[[ EXERCISE DATA, beginning ]]

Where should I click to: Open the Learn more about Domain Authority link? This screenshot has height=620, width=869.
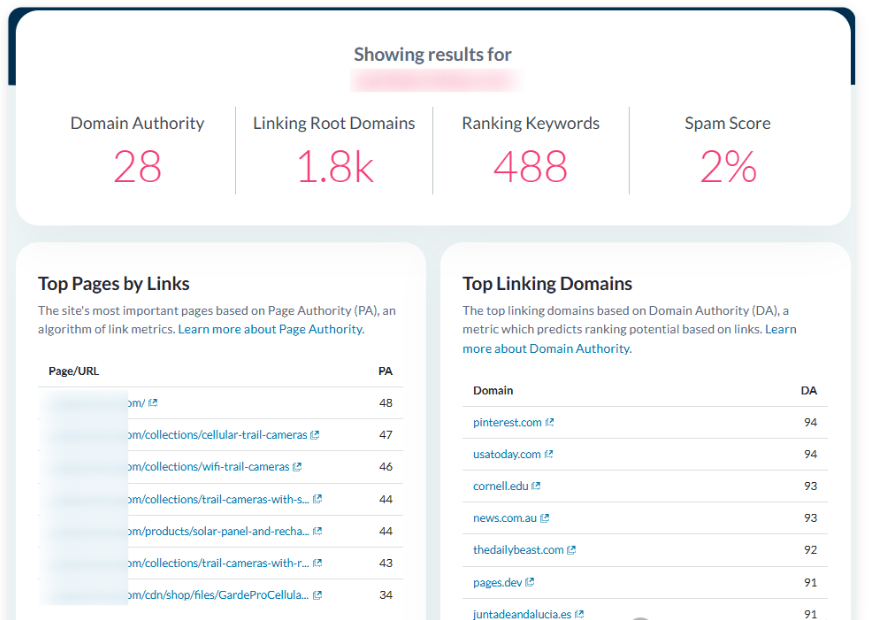pos(546,349)
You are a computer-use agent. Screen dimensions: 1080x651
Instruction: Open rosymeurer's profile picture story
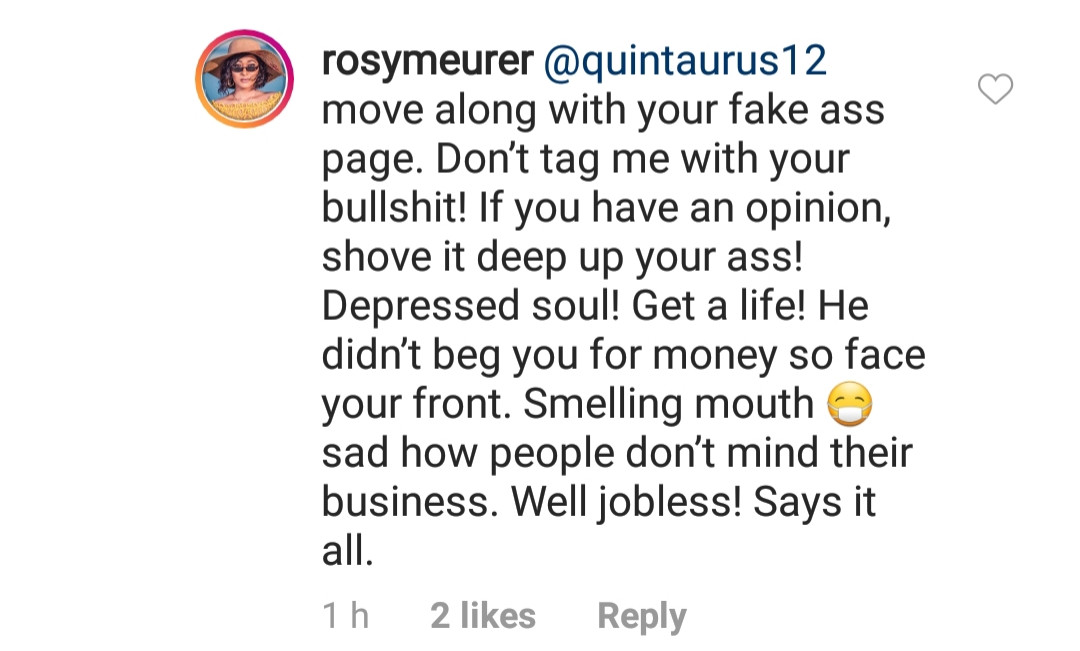[x=245, y=79]
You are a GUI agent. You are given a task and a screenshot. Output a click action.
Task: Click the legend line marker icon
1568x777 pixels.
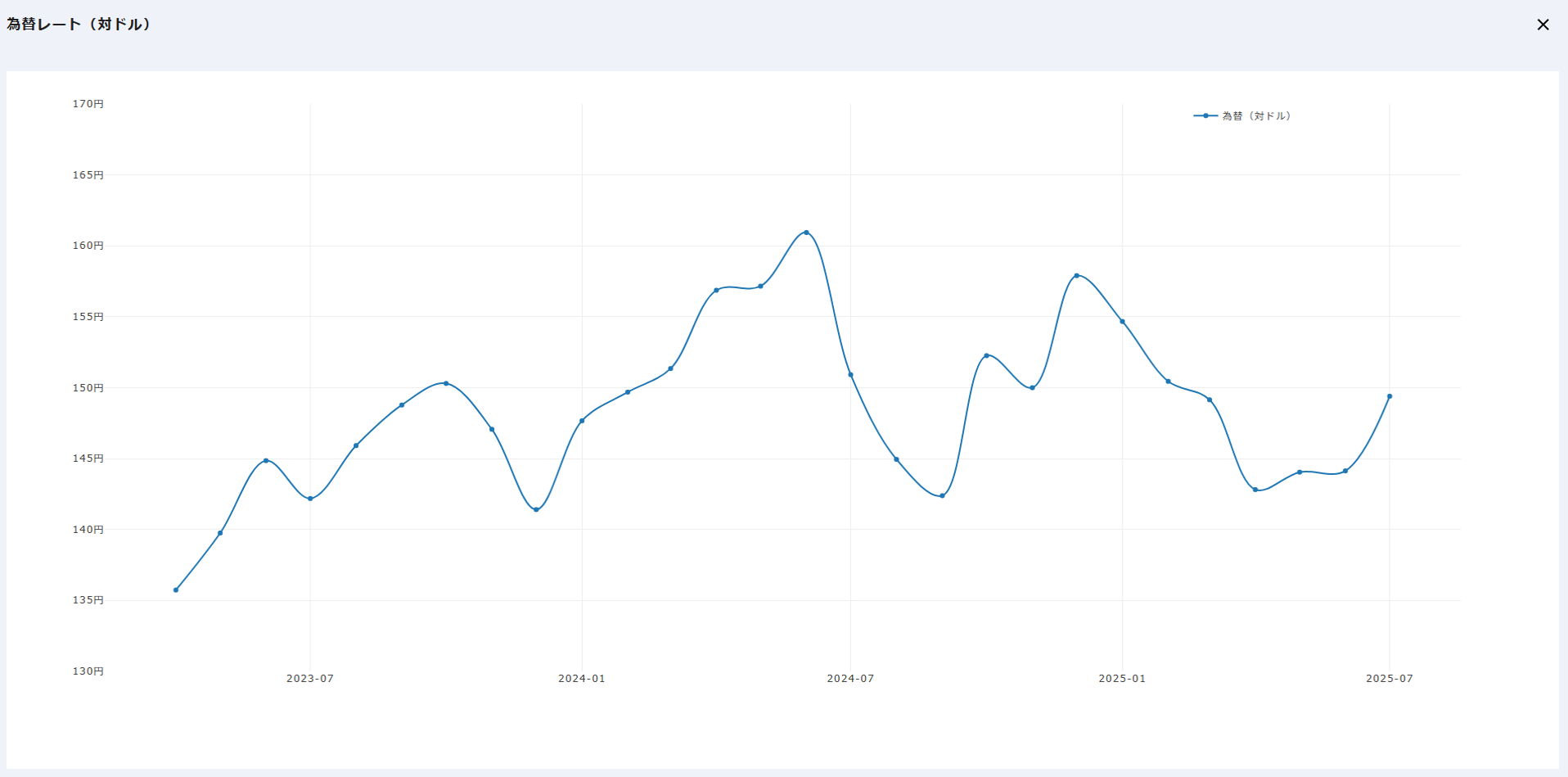(x=1205, y=116)
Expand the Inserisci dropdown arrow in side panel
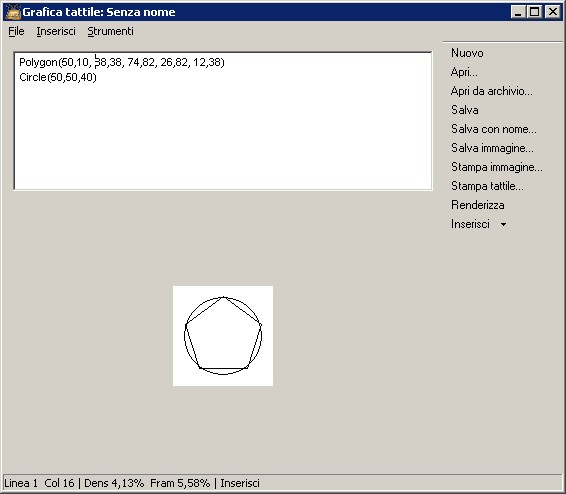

[[ EXERCISE DATA, end ]]

WORK TO BE COMPLETED | From the listing, copy each line containing the word "agent".

SOLUTION FOR THIS PROBLEM |
You are a computer-use agent. Screen dimensions: 1080x651
You are a GUI agent. You are given a task and a screenshot. Output a click action.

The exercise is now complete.